Um Século de História e Adaptação Cultural

Desde sua inauguração em 1924, na efervescente Belle Époque carioca, o Cine Odeon testemunhou as mais diversas fases do Rio de Janeiro e do cinema mundial. Passou por épocas de glória, desafios e renovações, sempre mantendo viva a chama da exibição em grandes salas, um contraponto marcante à proliferação dos complexos de cinema em shopping centers. Atualmente sob a gestão do grupo Kinoplex, pertencente à tradicional família Severiano Ribeiro, o Odeon soube se reinventar sem perder sua essência, tornando-se um símbolo de resiliência e tradição na paisagem urbana e cultural da cidade.

O Guardião do Cinema Nacional

Uma das marcas mais distintivas do Cine Odeon é sua inabalável dedicação ao cinema brasileiro. Em um cenário onde o espaço para filmes nacionais muitas vezes é disputado, a sala se orgulha de sempre priorizar e exibir a produção local, como salientado por Luiz Severiano Ribeiro Neto, que enfatiza a 'união indissolúvel' entre o cinema e a produção do país. Essa vocação se consolidou, especialmente, após a retomada do cinema brasileiro nos anos 1990, quando o Odeon passou por importantes reformas e se estabeleceu como sede primordial para eventos de grande porte, como o Festival do Rio, além de inúmeras pré-estreias e mostras que enaltecem a diversidade e a riqueza da sétima arte feita no Brasil.

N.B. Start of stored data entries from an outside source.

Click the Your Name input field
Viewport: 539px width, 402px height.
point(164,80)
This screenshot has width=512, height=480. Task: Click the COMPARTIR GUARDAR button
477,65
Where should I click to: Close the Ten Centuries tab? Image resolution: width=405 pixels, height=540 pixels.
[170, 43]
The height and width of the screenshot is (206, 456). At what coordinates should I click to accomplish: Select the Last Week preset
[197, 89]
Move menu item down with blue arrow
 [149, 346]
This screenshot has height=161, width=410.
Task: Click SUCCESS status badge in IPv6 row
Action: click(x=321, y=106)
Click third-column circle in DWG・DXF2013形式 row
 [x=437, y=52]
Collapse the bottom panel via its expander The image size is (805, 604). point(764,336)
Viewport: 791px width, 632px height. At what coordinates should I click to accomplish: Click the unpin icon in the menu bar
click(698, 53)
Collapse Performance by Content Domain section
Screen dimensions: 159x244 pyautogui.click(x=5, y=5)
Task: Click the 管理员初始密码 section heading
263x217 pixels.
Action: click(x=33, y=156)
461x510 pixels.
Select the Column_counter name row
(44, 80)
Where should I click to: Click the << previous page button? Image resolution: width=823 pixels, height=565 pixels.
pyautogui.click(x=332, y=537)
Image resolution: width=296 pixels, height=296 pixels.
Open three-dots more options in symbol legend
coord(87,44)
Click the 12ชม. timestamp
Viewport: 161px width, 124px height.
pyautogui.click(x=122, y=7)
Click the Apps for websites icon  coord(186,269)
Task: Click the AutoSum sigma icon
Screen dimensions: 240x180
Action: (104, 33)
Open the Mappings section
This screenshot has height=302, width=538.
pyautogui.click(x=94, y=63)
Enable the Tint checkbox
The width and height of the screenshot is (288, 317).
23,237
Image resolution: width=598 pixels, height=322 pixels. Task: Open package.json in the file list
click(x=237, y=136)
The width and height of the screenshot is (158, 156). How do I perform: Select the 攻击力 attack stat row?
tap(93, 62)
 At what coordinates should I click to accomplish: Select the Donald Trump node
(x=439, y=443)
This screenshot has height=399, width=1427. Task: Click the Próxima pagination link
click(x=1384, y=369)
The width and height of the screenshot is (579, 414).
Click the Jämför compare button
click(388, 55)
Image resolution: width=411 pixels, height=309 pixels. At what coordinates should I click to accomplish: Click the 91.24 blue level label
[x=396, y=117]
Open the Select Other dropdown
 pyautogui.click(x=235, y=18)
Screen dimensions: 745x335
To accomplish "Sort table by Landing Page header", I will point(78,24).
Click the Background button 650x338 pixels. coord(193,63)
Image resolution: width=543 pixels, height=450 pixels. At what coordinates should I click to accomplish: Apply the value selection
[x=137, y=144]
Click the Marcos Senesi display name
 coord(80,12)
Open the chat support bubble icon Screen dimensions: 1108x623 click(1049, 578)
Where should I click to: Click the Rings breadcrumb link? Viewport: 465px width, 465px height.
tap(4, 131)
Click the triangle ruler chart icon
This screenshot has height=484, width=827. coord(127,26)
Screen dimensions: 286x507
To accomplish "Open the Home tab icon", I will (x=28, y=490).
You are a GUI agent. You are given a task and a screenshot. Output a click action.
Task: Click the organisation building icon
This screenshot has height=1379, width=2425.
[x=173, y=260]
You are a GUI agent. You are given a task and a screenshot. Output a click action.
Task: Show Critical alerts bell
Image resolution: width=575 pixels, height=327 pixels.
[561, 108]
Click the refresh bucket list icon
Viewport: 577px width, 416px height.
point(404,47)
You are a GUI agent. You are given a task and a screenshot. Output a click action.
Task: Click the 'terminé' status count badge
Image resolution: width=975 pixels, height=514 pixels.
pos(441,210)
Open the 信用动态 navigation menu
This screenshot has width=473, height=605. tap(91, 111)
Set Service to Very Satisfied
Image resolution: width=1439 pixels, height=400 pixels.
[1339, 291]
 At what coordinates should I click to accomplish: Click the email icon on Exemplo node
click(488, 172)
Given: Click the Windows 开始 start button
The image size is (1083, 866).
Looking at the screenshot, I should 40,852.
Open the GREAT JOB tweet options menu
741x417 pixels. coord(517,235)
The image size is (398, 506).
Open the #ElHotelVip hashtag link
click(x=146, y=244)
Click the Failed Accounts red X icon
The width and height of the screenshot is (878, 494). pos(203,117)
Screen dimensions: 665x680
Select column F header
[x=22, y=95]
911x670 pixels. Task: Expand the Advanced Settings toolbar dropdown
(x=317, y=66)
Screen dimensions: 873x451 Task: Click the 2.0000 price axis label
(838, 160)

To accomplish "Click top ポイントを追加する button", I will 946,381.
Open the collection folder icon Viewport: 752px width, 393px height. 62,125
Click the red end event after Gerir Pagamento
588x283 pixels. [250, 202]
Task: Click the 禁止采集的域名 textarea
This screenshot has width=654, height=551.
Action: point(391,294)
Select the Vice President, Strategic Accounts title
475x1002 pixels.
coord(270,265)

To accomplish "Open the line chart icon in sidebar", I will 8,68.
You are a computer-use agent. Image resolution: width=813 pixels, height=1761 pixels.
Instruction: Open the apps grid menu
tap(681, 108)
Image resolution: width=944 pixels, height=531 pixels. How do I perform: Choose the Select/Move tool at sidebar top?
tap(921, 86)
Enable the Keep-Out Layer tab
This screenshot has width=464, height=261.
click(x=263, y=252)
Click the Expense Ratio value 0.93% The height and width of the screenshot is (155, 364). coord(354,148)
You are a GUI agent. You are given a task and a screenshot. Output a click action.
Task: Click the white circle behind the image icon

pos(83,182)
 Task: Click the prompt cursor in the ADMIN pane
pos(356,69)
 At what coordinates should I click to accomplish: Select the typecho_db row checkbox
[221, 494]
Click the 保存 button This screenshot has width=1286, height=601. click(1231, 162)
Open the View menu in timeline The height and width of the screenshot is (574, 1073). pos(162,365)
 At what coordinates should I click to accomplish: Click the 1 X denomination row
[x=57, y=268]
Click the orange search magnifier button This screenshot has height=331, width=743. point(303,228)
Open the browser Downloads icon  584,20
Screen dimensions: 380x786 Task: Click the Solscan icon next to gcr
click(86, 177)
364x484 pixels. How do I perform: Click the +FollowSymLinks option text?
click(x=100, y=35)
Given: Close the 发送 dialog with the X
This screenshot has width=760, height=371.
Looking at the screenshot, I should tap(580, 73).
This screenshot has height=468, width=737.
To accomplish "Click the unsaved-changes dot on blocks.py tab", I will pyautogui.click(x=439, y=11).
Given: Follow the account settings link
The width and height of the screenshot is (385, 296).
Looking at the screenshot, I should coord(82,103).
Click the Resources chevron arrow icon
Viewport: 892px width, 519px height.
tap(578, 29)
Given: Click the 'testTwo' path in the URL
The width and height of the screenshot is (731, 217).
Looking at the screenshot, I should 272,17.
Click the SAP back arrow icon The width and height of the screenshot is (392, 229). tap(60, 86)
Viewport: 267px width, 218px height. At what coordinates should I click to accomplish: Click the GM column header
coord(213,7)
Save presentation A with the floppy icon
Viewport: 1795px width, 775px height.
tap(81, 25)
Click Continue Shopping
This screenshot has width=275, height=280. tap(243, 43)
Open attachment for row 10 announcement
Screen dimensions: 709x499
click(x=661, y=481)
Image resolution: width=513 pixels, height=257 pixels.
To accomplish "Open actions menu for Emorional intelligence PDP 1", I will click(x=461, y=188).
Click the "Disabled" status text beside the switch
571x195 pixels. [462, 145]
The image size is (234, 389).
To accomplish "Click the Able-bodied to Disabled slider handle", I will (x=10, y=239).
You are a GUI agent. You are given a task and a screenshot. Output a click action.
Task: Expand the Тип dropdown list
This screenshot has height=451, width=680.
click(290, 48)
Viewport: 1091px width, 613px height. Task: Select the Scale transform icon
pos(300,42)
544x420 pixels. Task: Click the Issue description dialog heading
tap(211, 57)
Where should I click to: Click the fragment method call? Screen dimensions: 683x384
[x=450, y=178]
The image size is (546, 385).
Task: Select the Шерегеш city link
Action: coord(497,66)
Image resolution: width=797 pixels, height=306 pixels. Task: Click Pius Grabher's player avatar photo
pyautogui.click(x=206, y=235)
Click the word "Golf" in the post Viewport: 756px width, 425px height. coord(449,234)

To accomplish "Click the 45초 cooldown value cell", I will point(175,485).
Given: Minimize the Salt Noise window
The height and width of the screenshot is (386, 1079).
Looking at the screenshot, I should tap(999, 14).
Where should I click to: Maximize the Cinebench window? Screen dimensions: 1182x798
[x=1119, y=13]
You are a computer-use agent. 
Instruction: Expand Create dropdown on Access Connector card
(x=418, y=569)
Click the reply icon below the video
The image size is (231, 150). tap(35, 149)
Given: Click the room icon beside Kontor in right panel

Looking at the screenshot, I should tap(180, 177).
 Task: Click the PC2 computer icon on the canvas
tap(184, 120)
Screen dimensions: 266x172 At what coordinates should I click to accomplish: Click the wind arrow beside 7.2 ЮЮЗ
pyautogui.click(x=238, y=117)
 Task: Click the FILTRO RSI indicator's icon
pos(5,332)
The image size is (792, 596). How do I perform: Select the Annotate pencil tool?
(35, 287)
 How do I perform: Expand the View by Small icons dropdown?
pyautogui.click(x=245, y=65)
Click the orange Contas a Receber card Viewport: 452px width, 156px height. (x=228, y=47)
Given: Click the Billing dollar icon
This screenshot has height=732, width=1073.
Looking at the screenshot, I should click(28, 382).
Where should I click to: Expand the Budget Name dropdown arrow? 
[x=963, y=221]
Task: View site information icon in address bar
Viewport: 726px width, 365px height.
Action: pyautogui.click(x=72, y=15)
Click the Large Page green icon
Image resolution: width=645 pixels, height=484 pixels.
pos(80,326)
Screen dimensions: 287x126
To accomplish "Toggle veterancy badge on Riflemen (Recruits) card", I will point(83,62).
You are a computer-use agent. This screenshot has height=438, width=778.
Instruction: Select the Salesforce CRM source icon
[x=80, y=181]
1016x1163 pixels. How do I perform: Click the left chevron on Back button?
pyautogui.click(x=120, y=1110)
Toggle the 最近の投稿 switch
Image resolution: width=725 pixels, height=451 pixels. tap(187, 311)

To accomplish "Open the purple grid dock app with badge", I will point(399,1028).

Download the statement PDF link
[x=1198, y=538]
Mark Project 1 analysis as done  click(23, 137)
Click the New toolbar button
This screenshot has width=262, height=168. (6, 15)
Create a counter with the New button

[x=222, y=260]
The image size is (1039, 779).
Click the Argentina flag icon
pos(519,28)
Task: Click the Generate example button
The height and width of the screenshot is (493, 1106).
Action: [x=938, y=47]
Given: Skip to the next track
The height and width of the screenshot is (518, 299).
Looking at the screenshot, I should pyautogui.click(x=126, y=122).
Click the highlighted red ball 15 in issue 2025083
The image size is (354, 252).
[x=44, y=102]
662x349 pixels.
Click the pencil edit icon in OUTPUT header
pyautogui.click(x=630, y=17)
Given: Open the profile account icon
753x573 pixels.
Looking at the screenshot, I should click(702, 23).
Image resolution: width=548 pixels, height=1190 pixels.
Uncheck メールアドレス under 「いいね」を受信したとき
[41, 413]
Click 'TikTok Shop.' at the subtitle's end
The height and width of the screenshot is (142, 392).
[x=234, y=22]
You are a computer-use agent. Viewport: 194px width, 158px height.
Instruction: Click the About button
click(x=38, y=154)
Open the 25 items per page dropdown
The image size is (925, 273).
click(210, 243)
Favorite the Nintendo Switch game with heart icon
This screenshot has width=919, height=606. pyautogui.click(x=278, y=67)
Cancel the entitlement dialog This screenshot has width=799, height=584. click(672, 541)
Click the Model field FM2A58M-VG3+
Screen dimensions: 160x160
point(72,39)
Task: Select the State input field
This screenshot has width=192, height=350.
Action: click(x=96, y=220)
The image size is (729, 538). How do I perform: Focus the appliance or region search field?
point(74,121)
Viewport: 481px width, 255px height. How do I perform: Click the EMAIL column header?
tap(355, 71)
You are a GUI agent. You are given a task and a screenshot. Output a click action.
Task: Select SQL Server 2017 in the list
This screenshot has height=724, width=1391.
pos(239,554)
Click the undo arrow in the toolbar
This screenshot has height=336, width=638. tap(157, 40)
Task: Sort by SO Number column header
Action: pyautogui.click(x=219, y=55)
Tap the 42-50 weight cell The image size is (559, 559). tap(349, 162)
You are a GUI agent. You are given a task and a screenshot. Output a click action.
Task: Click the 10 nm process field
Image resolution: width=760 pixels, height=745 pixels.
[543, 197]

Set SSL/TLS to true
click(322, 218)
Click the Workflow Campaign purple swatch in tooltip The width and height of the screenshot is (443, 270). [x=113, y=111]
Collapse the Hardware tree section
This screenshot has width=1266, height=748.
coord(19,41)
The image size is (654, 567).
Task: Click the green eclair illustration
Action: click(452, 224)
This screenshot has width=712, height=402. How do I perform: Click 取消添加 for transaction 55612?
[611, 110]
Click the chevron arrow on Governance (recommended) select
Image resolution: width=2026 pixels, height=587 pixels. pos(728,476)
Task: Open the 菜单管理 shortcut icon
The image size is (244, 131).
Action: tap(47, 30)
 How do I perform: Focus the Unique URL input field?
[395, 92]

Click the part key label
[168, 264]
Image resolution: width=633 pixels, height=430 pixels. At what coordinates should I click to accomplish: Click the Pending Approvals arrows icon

Celebração Centenária e a Nova Geração do Cinema

A comemoração do centenário do Odeon não foi apenas uma retrospectiva, mas também um olhar para o futuro, marcada pela pré-estreia do filme 'Rio de Sangue'. O evento reuniu figuras importantes do cenário cinematográfico, incluindo o diretor Gustavo Bonafá e a atriz Alice Wegmann, que compartilharam suas experiências e a relevância do Odeon para a arte nacional. A iniciativa destacou o papel do cinema de rua como um espaço vital para a conexão entre artistas, suas obras e o público.

“Rio de Sangue”: Arte e Consciência Social

Gustavo Bonafá, diretor de 'Rio de Sangue', sublinhou a importância do Odeon como um 'parceiro nessa luta' para garantir espaço ao cinema nacional. Ele descreveu seu filme como uma obra de ação que, além de explorar o amor entre mãe e filha, aborda a complexa e séria questão do garimpo ilegal na Amazônia. O diretor destacou o desafio de tratar um tema tão delicado com a devida profundidade e conhecimento, utilizando a narrativa cinematográfica tanto como entretenimento quanto como ferramenta de denúncia e reflexão social.

Conexão Afetiva com o Público e o Futuro do Odeon

A atriz Alice Wegmann expressou sua emoção ao exibir 'Rio de Sangue' no Odeon, resgatando memórias de infância e adolescência vividas na sala, assistindo a filmes brasileiros e participando do Festival do Rio. Para celebrar este marco histórico e reafirmar a conexão do público com a experiência do cinema de rua, o Kinoplex lançou uma campanha especial, oferecendo ingressos por um valor simbólico, convidando a comunidade a redescobrir o charme e a magia que só um cinema como o Odeon pode proporcionar. Esta ação não apenas celebra o passado, mas projeta o Odeon para continuar sendo um ponto de encontro para os amantes da sétima arte nas próximas décadas.